# [Supplied data]
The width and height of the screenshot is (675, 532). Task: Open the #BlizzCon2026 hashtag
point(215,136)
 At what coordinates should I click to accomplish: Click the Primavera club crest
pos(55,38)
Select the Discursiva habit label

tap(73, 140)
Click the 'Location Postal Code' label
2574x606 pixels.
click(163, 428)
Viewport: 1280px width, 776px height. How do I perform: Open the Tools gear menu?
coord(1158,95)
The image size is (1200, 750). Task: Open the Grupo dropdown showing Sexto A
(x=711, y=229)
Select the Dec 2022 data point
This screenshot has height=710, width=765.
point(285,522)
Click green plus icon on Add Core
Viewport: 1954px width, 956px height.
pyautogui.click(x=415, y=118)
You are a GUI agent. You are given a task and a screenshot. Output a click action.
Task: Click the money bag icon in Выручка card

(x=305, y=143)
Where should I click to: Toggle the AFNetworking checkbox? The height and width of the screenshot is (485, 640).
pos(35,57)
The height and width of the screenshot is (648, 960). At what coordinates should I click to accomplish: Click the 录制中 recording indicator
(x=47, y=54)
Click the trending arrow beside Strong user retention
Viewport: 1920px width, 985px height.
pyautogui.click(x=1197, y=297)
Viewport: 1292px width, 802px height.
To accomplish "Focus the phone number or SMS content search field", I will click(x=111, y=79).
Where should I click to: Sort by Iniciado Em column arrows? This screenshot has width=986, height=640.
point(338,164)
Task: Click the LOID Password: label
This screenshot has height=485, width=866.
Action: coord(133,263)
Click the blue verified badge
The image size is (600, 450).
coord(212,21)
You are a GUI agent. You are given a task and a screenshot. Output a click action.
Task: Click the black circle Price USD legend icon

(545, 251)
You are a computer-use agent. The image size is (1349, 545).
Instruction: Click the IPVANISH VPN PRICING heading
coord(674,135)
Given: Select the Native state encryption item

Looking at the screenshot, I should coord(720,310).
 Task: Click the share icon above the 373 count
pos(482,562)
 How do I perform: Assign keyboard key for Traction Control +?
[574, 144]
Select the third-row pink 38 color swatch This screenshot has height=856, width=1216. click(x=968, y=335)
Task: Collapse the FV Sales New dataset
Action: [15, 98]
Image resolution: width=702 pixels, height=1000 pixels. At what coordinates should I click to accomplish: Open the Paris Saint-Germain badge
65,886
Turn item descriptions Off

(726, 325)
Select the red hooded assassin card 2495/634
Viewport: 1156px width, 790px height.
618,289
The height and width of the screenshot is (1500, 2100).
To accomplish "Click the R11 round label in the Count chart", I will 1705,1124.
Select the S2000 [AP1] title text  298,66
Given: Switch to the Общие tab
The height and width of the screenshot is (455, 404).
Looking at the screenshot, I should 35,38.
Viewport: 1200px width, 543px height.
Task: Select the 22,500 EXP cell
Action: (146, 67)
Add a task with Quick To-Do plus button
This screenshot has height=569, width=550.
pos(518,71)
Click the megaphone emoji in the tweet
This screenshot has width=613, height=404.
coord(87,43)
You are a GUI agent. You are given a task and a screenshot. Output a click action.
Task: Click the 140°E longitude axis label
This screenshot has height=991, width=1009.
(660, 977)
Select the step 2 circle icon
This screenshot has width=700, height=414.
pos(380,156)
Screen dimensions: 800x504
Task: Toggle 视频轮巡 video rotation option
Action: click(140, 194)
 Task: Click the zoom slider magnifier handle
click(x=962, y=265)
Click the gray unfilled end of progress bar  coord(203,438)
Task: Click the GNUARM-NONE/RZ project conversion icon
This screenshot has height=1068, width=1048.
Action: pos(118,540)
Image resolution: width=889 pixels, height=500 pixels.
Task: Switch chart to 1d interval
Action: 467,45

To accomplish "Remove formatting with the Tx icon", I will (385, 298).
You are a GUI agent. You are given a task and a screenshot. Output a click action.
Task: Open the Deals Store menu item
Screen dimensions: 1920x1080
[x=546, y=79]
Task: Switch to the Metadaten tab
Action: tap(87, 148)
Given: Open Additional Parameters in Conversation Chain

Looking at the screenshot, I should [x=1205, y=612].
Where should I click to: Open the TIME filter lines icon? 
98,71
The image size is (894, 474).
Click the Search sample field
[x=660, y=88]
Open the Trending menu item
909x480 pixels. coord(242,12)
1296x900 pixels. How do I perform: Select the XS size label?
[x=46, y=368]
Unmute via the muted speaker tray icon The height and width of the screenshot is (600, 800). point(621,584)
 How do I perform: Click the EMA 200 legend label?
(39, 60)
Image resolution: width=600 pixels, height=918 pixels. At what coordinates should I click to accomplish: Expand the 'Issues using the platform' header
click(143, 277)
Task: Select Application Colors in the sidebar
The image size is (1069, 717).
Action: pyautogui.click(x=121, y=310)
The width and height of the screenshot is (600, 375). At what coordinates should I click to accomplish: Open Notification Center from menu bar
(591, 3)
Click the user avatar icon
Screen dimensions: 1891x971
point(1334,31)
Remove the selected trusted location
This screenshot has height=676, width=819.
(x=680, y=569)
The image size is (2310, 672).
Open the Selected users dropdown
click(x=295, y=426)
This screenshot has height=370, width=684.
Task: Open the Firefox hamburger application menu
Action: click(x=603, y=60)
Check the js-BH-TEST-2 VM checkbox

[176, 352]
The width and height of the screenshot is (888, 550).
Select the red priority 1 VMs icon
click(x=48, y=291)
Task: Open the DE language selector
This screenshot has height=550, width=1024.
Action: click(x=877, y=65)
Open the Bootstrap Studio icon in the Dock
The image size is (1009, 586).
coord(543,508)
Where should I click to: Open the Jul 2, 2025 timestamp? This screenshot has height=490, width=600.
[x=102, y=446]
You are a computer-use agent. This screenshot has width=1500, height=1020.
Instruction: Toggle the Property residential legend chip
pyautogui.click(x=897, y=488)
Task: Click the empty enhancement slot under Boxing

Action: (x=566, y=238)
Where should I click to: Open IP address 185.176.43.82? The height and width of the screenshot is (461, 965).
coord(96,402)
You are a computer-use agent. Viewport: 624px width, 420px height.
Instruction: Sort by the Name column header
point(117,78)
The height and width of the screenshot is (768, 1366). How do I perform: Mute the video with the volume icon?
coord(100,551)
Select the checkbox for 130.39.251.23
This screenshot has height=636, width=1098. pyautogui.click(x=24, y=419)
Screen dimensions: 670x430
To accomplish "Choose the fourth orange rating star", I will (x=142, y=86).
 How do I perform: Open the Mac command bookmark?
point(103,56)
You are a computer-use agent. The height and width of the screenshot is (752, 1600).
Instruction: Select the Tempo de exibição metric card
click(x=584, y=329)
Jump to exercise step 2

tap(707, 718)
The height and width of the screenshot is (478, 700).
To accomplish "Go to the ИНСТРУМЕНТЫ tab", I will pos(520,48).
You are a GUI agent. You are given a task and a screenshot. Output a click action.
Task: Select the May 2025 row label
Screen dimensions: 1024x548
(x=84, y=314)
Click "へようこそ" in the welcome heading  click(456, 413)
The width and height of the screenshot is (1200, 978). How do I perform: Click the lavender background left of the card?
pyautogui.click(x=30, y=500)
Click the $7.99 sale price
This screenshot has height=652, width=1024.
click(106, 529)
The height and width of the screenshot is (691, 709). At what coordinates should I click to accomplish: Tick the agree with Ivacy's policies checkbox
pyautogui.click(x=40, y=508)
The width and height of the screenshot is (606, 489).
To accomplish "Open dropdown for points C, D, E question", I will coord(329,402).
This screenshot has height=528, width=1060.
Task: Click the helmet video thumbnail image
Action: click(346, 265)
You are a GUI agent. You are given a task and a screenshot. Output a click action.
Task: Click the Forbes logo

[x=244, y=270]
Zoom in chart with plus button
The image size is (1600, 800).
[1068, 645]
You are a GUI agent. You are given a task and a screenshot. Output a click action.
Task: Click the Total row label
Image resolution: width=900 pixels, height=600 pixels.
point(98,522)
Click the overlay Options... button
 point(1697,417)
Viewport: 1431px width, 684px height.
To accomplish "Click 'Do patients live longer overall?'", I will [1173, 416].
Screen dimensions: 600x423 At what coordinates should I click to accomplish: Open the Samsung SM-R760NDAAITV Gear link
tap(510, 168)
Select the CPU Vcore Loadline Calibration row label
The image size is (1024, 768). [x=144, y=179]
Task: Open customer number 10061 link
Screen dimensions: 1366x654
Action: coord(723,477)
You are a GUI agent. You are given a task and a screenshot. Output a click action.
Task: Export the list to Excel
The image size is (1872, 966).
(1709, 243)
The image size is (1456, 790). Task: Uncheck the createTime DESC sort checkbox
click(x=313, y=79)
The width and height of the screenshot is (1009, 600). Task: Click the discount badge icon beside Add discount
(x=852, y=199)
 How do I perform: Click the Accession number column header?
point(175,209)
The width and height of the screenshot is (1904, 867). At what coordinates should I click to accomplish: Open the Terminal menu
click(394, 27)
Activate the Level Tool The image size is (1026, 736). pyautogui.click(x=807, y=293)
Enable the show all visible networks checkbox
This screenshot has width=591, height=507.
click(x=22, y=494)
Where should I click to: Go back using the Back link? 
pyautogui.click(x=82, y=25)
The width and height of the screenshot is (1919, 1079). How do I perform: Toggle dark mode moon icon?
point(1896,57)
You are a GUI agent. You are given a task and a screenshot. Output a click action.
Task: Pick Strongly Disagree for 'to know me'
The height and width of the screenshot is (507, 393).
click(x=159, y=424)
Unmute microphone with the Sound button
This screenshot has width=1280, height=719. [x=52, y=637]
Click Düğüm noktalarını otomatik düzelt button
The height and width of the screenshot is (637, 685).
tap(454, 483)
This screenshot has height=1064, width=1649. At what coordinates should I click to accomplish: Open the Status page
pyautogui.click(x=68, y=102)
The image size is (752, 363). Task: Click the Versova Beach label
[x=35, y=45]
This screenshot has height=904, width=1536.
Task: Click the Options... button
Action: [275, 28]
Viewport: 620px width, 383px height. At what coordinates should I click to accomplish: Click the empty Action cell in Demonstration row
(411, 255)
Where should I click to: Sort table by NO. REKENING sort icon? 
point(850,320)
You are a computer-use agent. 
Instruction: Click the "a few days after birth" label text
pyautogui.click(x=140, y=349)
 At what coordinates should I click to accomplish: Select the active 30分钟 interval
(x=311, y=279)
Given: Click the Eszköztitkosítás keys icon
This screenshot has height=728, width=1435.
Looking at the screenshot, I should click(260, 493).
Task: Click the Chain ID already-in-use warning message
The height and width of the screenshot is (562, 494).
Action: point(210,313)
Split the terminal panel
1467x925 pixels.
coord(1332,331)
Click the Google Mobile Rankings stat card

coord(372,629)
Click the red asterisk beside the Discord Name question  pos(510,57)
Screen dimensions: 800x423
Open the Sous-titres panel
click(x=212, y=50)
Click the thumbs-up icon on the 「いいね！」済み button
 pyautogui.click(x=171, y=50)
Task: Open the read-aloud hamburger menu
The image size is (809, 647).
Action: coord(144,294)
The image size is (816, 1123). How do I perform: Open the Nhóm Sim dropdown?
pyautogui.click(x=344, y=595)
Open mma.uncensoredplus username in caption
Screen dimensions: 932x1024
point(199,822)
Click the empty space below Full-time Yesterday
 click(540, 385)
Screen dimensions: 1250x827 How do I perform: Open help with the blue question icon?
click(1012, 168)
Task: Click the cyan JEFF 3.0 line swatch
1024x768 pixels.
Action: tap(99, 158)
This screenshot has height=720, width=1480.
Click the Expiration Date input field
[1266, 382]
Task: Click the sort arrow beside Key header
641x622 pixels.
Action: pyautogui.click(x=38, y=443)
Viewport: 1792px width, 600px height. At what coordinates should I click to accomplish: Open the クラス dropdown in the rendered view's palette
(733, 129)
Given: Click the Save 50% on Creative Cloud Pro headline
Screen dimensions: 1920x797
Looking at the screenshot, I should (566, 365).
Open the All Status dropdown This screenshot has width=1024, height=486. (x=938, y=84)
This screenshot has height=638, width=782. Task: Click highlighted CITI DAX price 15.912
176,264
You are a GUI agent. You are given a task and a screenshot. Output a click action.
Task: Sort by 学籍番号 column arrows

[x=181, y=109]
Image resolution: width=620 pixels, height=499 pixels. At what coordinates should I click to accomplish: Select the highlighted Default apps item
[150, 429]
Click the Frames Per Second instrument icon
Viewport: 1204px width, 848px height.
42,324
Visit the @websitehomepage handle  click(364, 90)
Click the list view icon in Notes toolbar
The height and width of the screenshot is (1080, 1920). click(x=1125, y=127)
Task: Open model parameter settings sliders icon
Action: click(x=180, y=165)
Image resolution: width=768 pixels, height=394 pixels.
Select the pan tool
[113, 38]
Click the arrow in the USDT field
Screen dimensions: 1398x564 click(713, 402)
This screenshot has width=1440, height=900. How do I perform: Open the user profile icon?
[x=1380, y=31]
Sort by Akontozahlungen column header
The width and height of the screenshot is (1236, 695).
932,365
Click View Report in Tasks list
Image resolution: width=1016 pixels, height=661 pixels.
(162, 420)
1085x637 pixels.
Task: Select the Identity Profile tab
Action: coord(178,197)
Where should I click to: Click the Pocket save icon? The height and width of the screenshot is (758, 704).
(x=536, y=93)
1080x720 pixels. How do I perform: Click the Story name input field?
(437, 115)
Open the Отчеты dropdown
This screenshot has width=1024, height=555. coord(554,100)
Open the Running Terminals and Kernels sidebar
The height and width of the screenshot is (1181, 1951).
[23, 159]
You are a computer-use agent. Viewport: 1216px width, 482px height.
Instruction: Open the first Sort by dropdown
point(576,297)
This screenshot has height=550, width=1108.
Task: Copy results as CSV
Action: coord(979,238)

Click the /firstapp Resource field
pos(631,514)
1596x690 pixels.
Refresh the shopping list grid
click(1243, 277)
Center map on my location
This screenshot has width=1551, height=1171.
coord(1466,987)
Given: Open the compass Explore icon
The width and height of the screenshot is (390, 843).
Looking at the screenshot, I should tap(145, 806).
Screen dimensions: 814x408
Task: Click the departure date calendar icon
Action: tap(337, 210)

# [Exercise description]
Out of the records above, pull the lines that include the word "computer".

# [Output of the exercise]
You are a computer-use agent. The image size is (1349, 545).
You are a computer-use agent. This screenshot has width=1500, height=1020.
You are a computer-use agent. Viewport: 624px width, 420px height.
You are a computer-use agent. The height and width of the screenshot is (752, 1600).
You are a computer-use agent. 
You are a computer-use agent. Viewport: 1216px width, 482px height.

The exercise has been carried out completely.